Nahles als Unschuldslamm

Brandt und Schmidt waren höchst unterschiedliche Persönlichkeiten, ihr Verhältnis häufig schwierig. Als der langjährige Parteivorsitzende schließlich vier Jahre nach diesem Brief an Schmidt zurücktrat, beklagte er wiederum in seiner Rücktrittserklärung vor dem Parteivorstand jene „Zirkel“ in der Partei, die ihre „Sonderinteressen“ höher bewerten als solche der Partei. Brandt lieferte die Vorlage – und Andrea Nahles jetzt die zeitgenössische Interpretation in feministischer Kostümierung. Noch in ihrer Amtszeit als SPD-Parteivorsitzende hatte sie einen Vortrag über die Gleichberechtigung von Mann und Frau in der Benediktinerabtei Maria Laach verabredet. Zwischenzeitlich war sie zurückgetreten, nur das Vortragsthema blieb. Sie wollte dort nicht über die Lage der Sozialdemokratie reden.

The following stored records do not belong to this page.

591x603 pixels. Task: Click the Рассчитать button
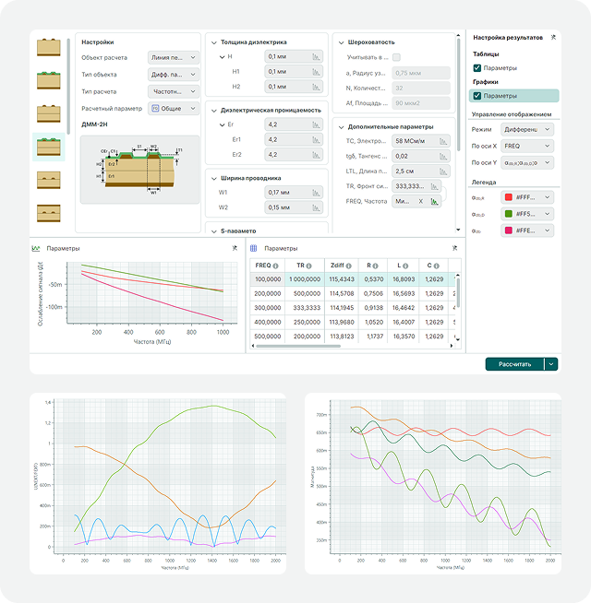(514, 364)
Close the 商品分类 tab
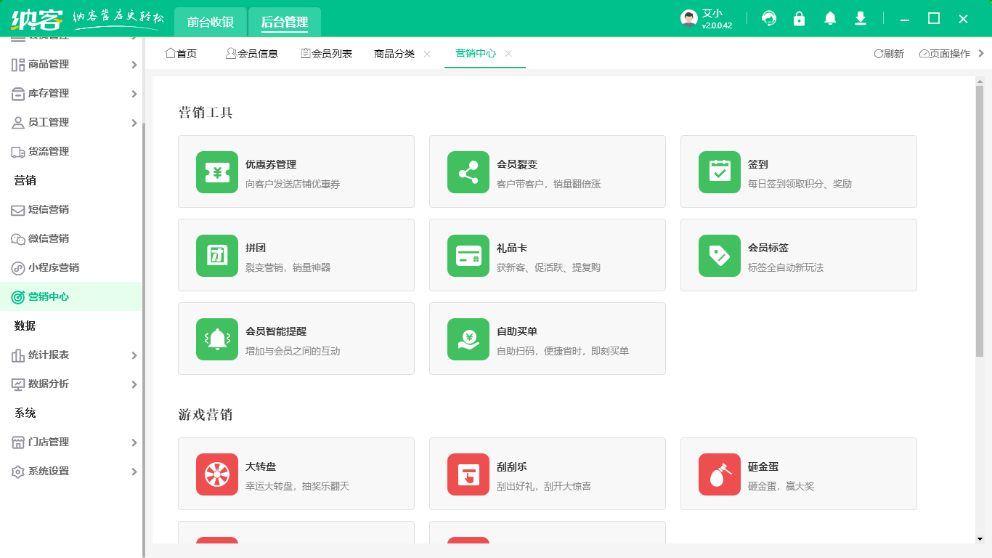The height and width of the screenshot is (558, 992). (x=427, y=53)
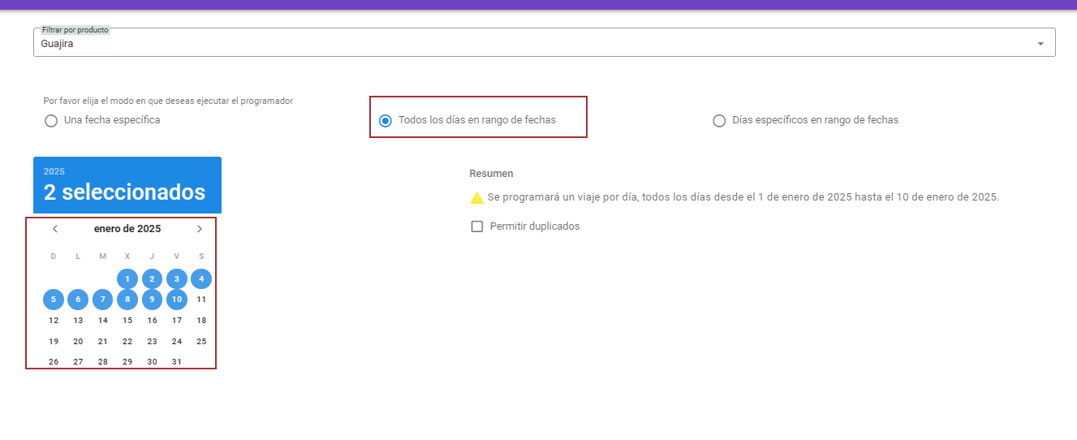Select 'Una fecha específica' radio option
Image resolution: width=1077 pixels, height=440 pixels.
click(x=51, y=121)
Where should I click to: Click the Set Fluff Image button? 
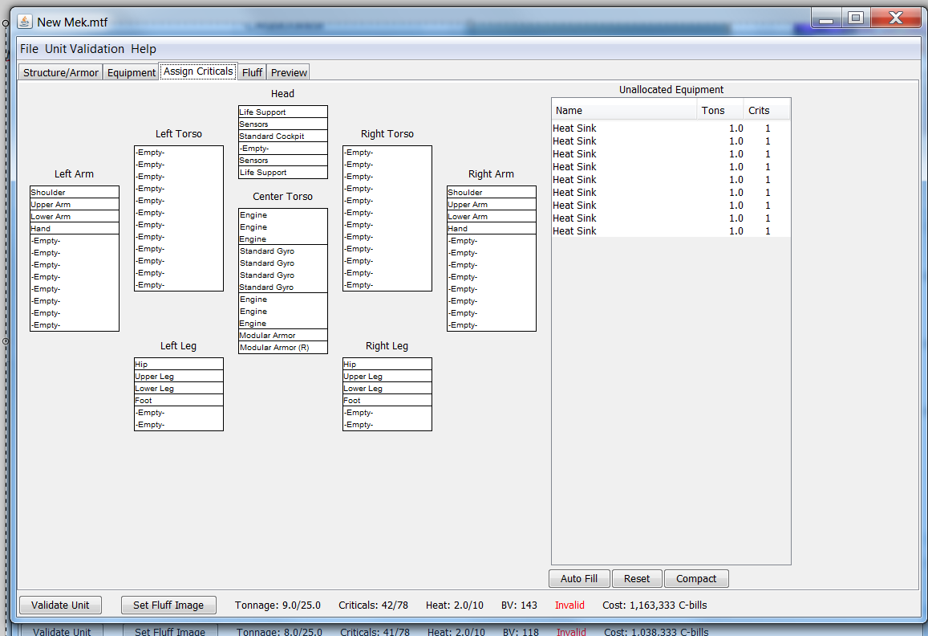pyautogui.click(x=168, y=605)
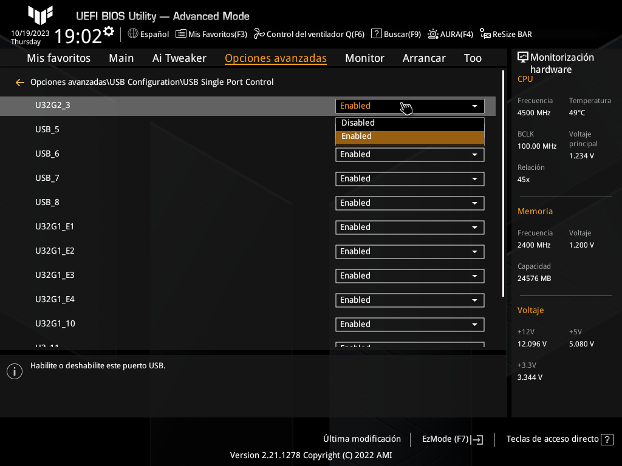Image resolution: width=622 pixels, height=466 pixels.
Task: Open Mis Favoritos (F3) list icon
Action: click(181, 34)
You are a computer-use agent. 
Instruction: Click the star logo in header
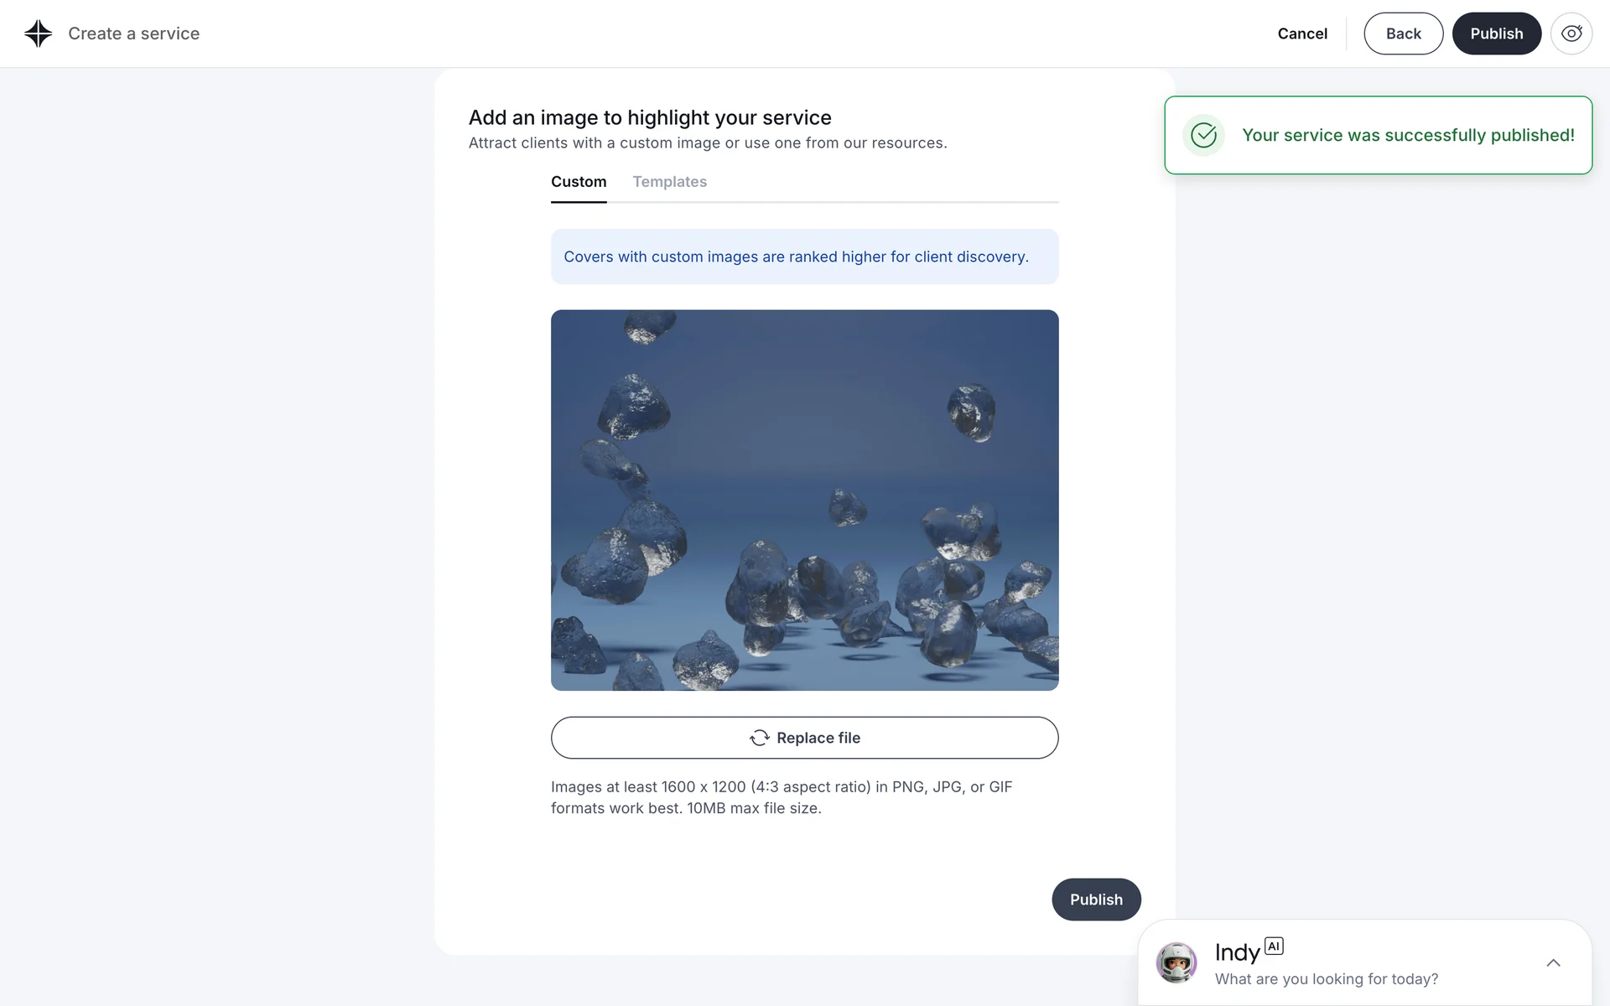click(x=38, y=34)
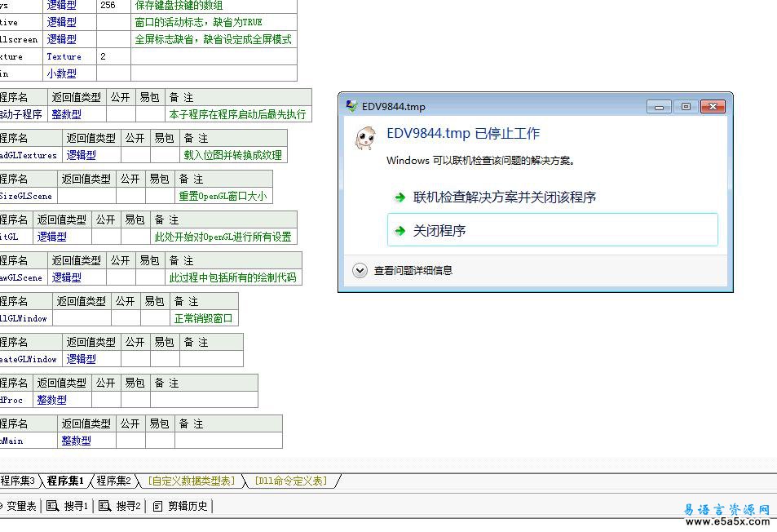Select the comment cell 重置OpenGL窗口大小
This screenshot has width=777, height=532.
[223, 196]
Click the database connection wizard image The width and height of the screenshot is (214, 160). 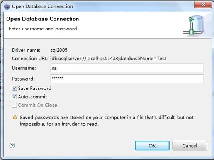coord(194,25)
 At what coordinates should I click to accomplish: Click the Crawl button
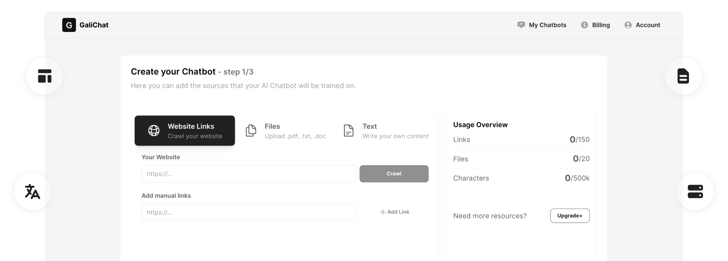[394, 174]
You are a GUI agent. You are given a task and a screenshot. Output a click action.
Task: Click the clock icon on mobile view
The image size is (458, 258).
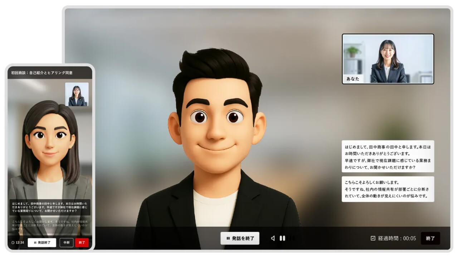(x=13, y=243)
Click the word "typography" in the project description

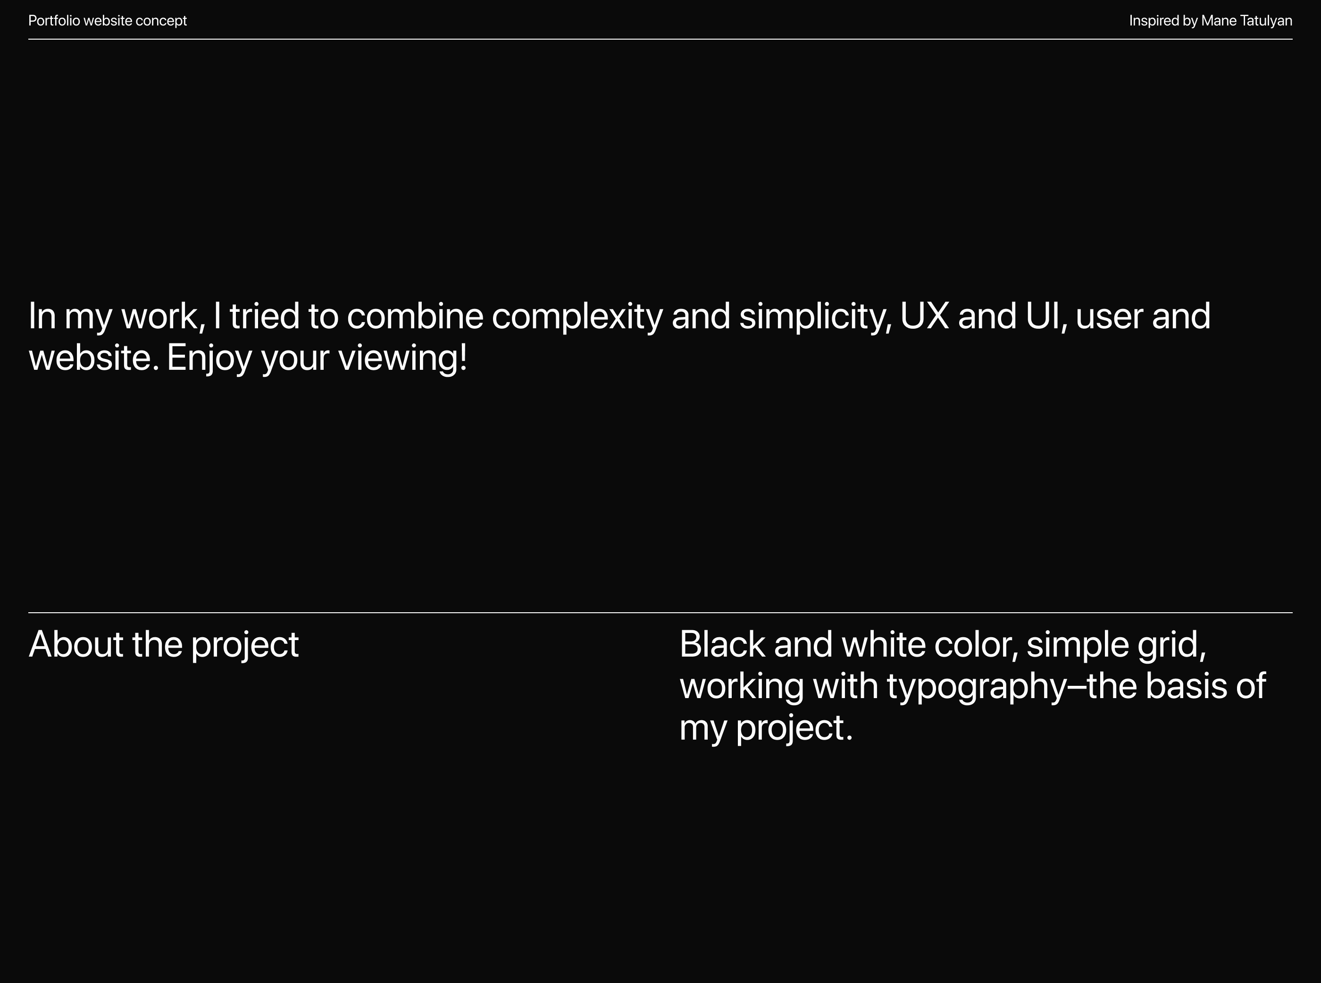[x=976, y=686]
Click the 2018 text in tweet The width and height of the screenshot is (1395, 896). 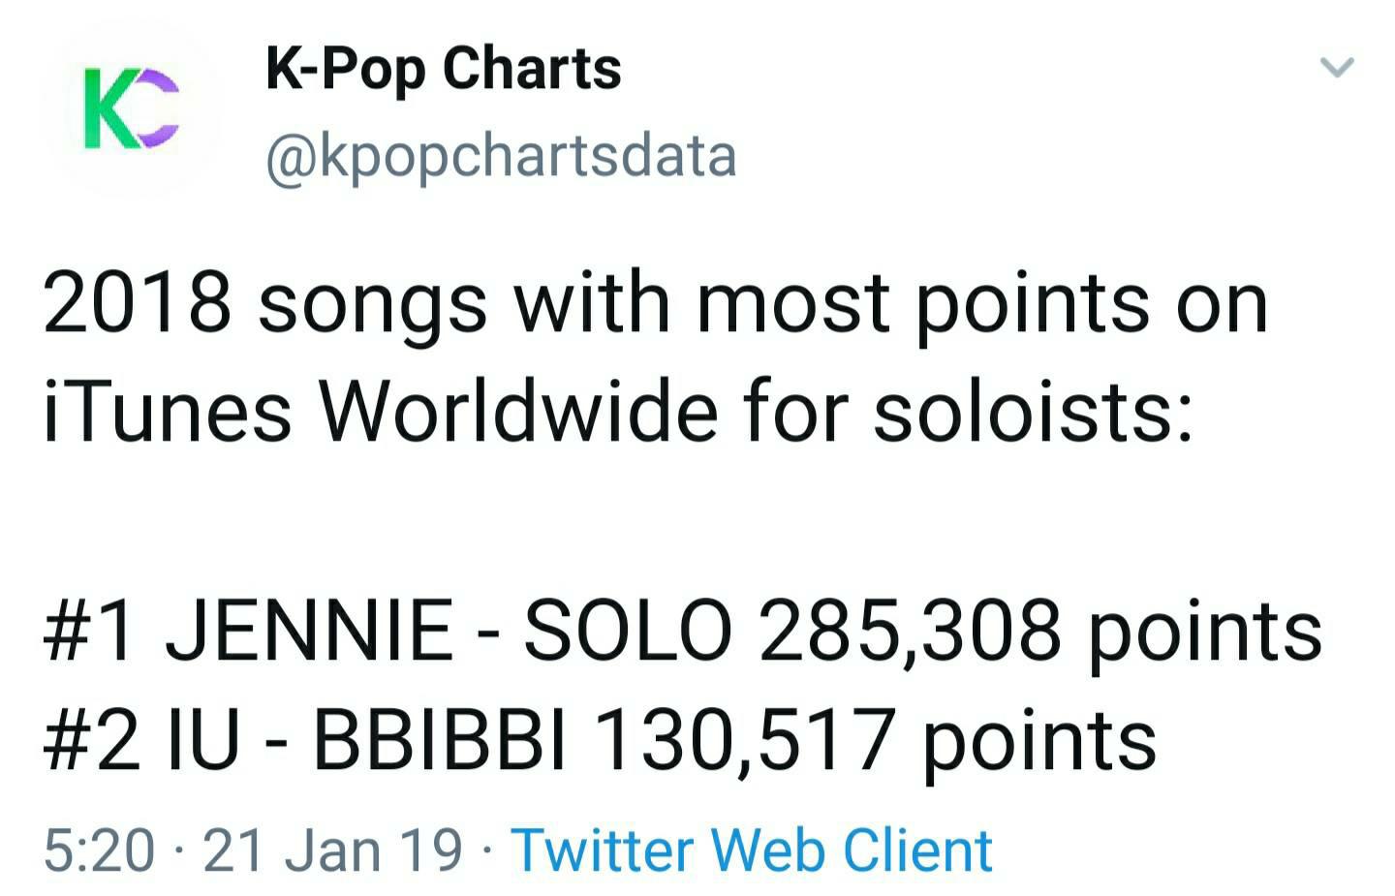[138, 301]
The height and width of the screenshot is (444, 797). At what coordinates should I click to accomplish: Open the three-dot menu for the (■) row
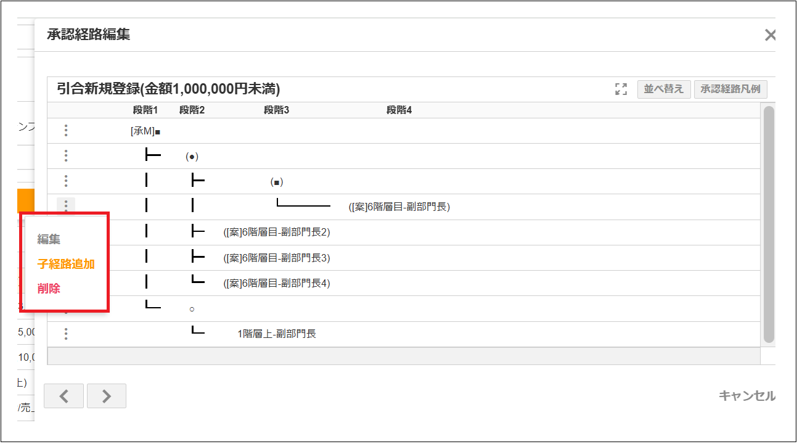pyautogui.click(x=66, y=181)
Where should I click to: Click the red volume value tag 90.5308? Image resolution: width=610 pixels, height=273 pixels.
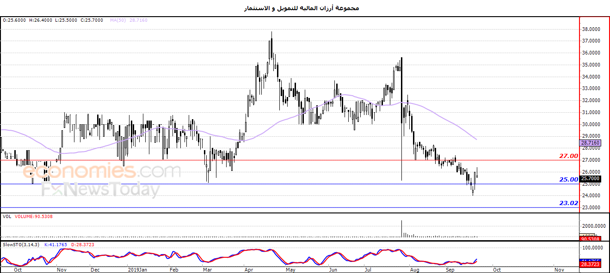(x=590, y=239)
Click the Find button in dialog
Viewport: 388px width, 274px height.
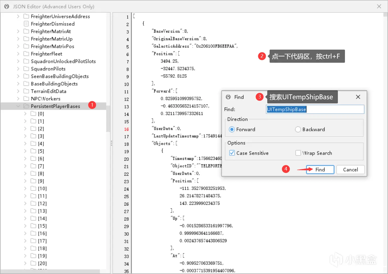click(320, 170)
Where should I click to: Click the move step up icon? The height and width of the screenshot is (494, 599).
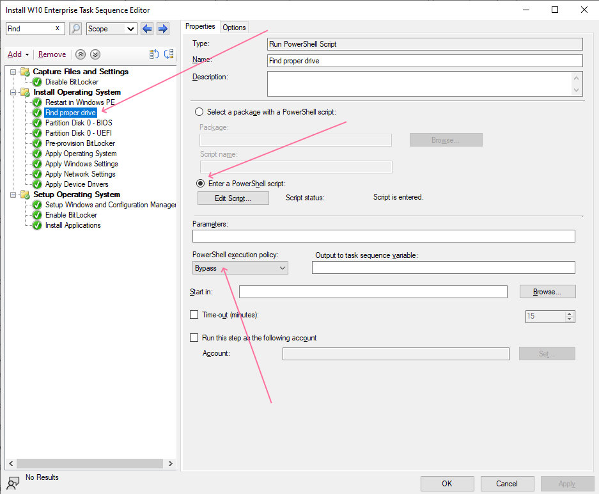(x=153, y=54)
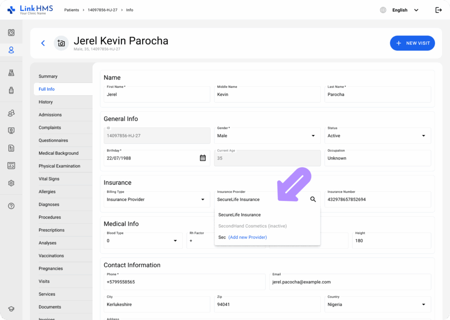450x320 pixels.
Task: Open the English language selector
Action: tap(405, 10)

Das ist nachvollziehbar: Ansonsten wäre noch jemand auf die Idee gekommen, über die Verantwortlichkeit eines der führenden Protagonisten der deutschen Sozialdemokratie zu reden. Stattdessen stellte sich eine der begabtesten Strippenzieherin dieser Partei als Unschuldslamm vor: „Ich bin in die Vorstände und Präsidien gekommen, aber die Macht war ein flüchtiges Reh“, so wird sie zitiert. Außerdem hätten sich „die Jungs vor und nach den Präsidien getroffen.“ Um schließlich ihre Erfahrungen so zusammenzufassen: „Als ich dann an der Spitze war, da gab es nicht so viele Zirkel, wo ich nicht dabei war. Aber doch zu viel.“

Eitelkeit first

Nun wird niemand etwas in der Politik, der keine Bündnisse auf Zeit zu schmieden weiß. Kommunikationsfähigkeit ist die Kernkompetenz des Spitzenpolitikers. Brandt hatte seine Schwächen, aber in seinem Brief an Schmidt zeigte sich seine Fähigkeit als Brückenbauer. Vor allem aber dominierte die Persönlichkeitsstruktur nicht den politischen Inhalt. Am Ende ging es immer um mehr als um die Eitelkeit von Spitzenpolitikern. Die war bekanntlich weder Brandt, noch Schmidt fremd. Davon ist nichts geblieben. In Nahles Worten wird Politik zum inhaltslosen Begriff, weshalb ihr Bild vom „flüchtigen Reh“ so gut passt.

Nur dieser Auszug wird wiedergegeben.